→ **Problem**: Everything from the line with "You are a computer-use" through the final line of the listing below must be retyped exactly, apart from the pictures.
─── Data provided ───
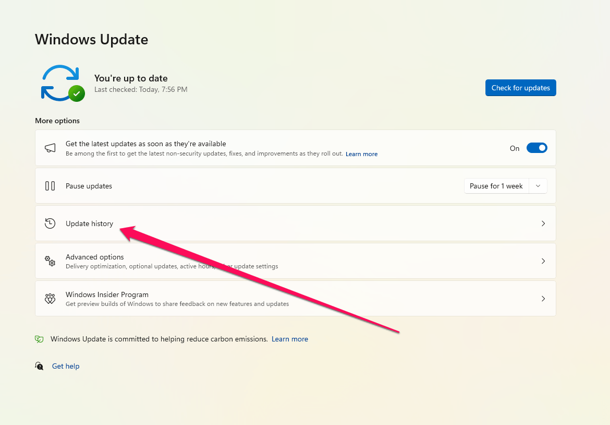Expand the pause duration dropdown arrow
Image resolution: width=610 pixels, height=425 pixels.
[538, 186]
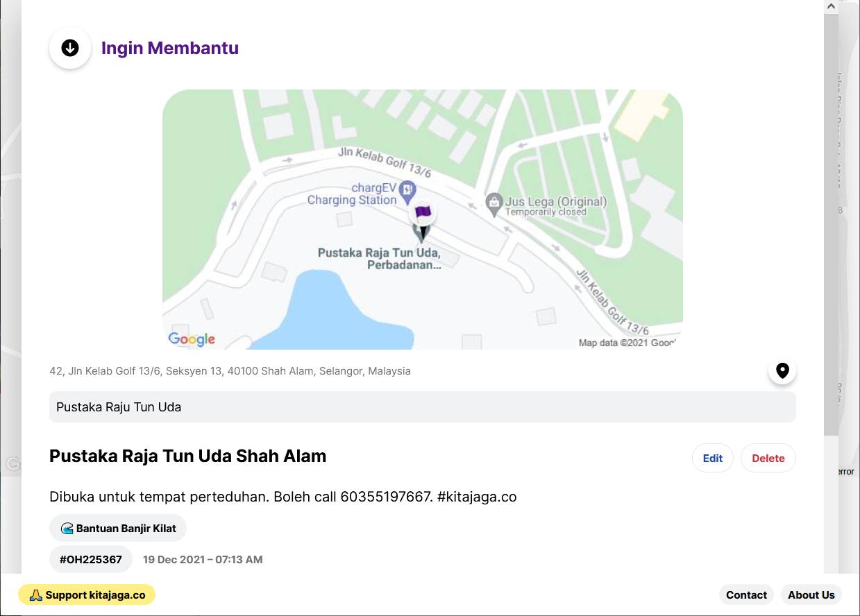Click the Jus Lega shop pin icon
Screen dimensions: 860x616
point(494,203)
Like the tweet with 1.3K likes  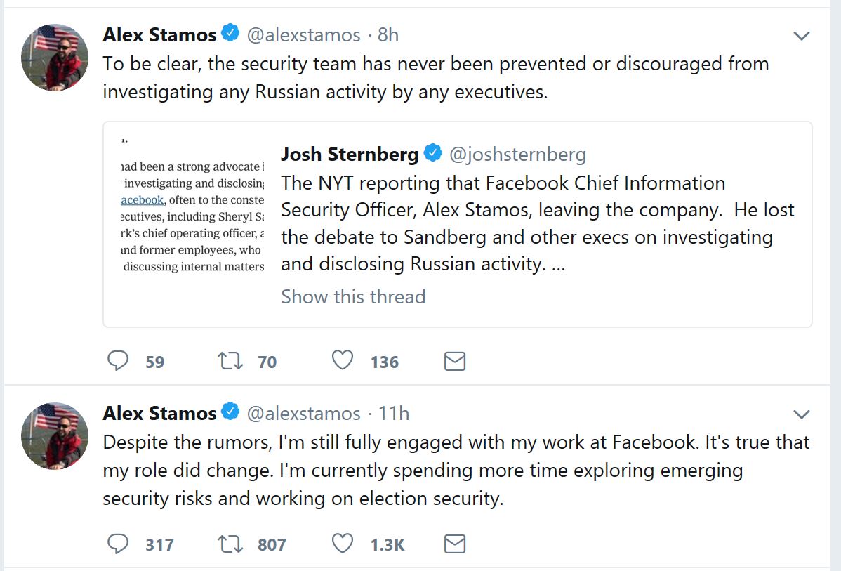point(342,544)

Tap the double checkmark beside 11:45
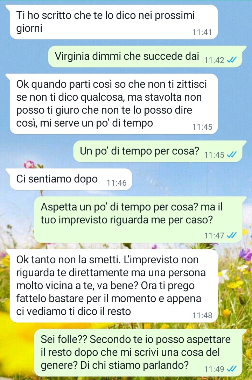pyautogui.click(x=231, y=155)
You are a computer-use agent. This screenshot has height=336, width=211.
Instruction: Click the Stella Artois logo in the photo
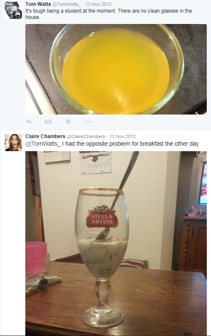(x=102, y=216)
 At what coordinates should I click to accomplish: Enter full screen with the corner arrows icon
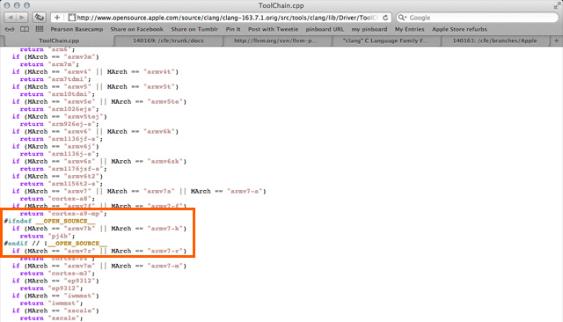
───
→ **Exercise result**:
You are a computer-use agent. This screenshot has height=336, width=211.
Instruction: Click the Stella Artois logo in the photo
(x=102, y=216)
 At what coordinates should I click to accomplish: Enter full screen with the corner arrows icon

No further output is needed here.